**SELECTED EXTRACT**.
The study found that when workers sensed a growing likelihood they might lose their jobs, they quickly pared their spending on a large and diverse basket of discretionary consumer goods. These included both standard purchases and big-ticket items, from gardening supplies and vacations to cars and dishwashers.

The analysis was based on a survey of some 2,500 workers who were asked about their spending patterns and also asked to estimate their own chances of becoming unemployed over the coming year. The survey was conducted between 2009 and 2013, when the U.S. jobless rate at one point approached 10 percent.

Not surprisingly, fixed expenses such as the rent or monthly mortgage payment were not cut in the near term. But RAND researchers Michael Hurd and Susann Rohwedder estimated that each 10 percentage point rise in a worker’s perceived likelihood of losing his or her job over the next year resulted in about a 2 percent average reduction in spending, within a month, on that basket of discretionary purchases.

The researchers controlled for income, marital status, household size and other factors that influence spending.

Their study also identified specific budget items that were reduced significantly:
• Drinking and dining at bars, cafes and restaurants.
• Personal care products, such as shaving cream, the hair dresser, and moisturizing lotion.
• Clothing, and accessories such as shoes and watches.
• Entertainment, such as movies, sporting events, and concerts.

For workers who become unemployed or would just like to save more, this study provides some indication on how much their budgets could quickly be cut.

Full disclosure: The research cited in this post was funded by a grant from the U.S. Social Security Administration (SSA) through the Retirement Research Consortium, which also funds this blog. The opinions and conclusions expressed are solely those of the blog’s author and do not represent the opinions or policy of SSA or any agency of the federal government.

**ACTIONS TO TAKE**.
1. According to the passage on job worries and spending, how many workers took part in the survey?
2. For each statement, say whether it agrees with the passage on job worries and spending, and quote the words that decide it. (a) Workers cut rent and mortgage payments in the near term. (b) The research was funded through the Retirement Research Consortium. (c) The researchers controlled for household size.
3. Please print the stretch of the passage on job worries and spending that begins at the words "The researchers controlled" and ends after "shoes and watches.".

**DATASET CONTENT**.
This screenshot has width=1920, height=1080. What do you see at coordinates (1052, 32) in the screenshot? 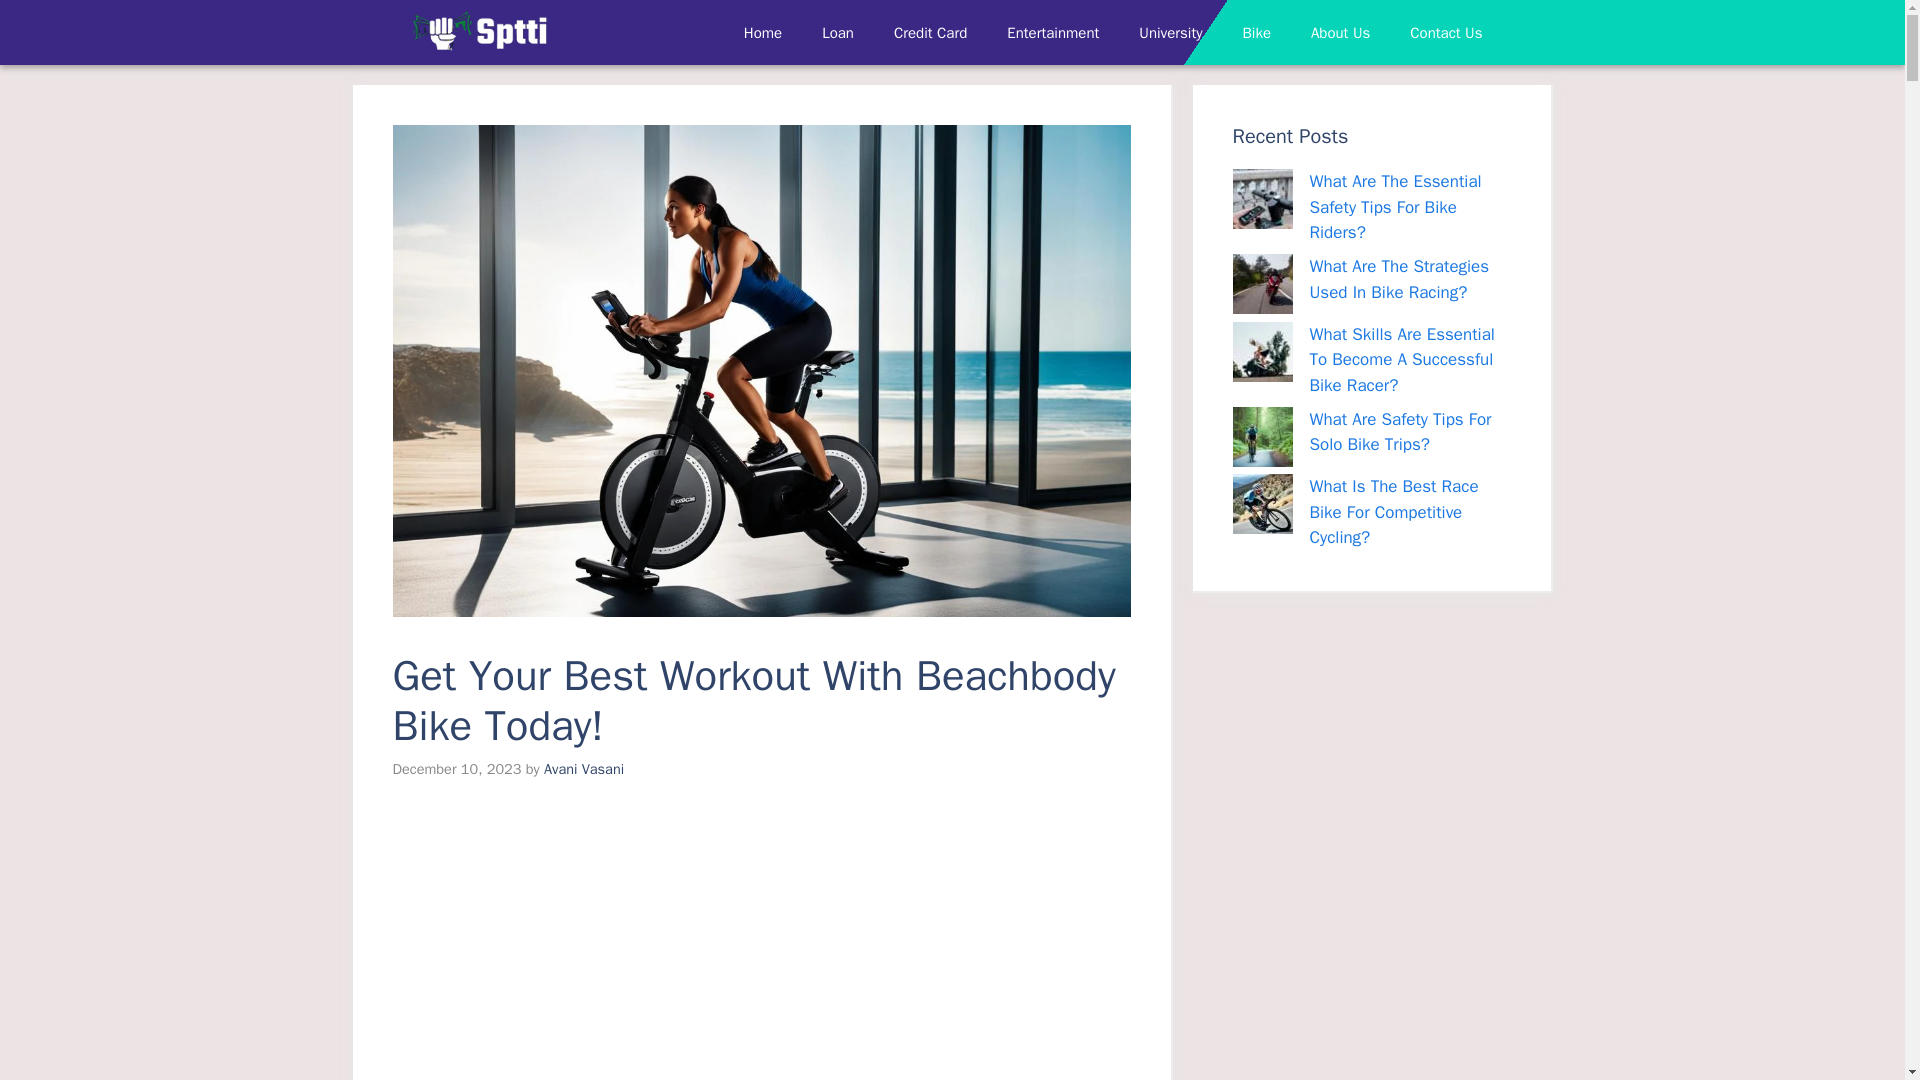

**RESULTS OF THE TASKS**.
1. About 2,500 workers.

2.
(a) No: "fixed expenses such as the rent or monthly mortgage payment were not cut in the near term."
(b) Yes: "funded by a grant from the U.S. Social Security Administration (SSA) through the Retirement Research Consortium"
(c) Yes: "The researchers controlled for income, marital status, household size and other factors that influence spending."

3.
The researchers controlled for income, marital status, household size and other factors that influence spending.

Their study also identified specific budget items that were reduced significantly:
• Drinking and dining at bars, cafes and restaurants.
• Personal care products, such as shaving cream, the hair dresser, and moisturizing lotion.
• Clothing, and accessories such as shoes and watches.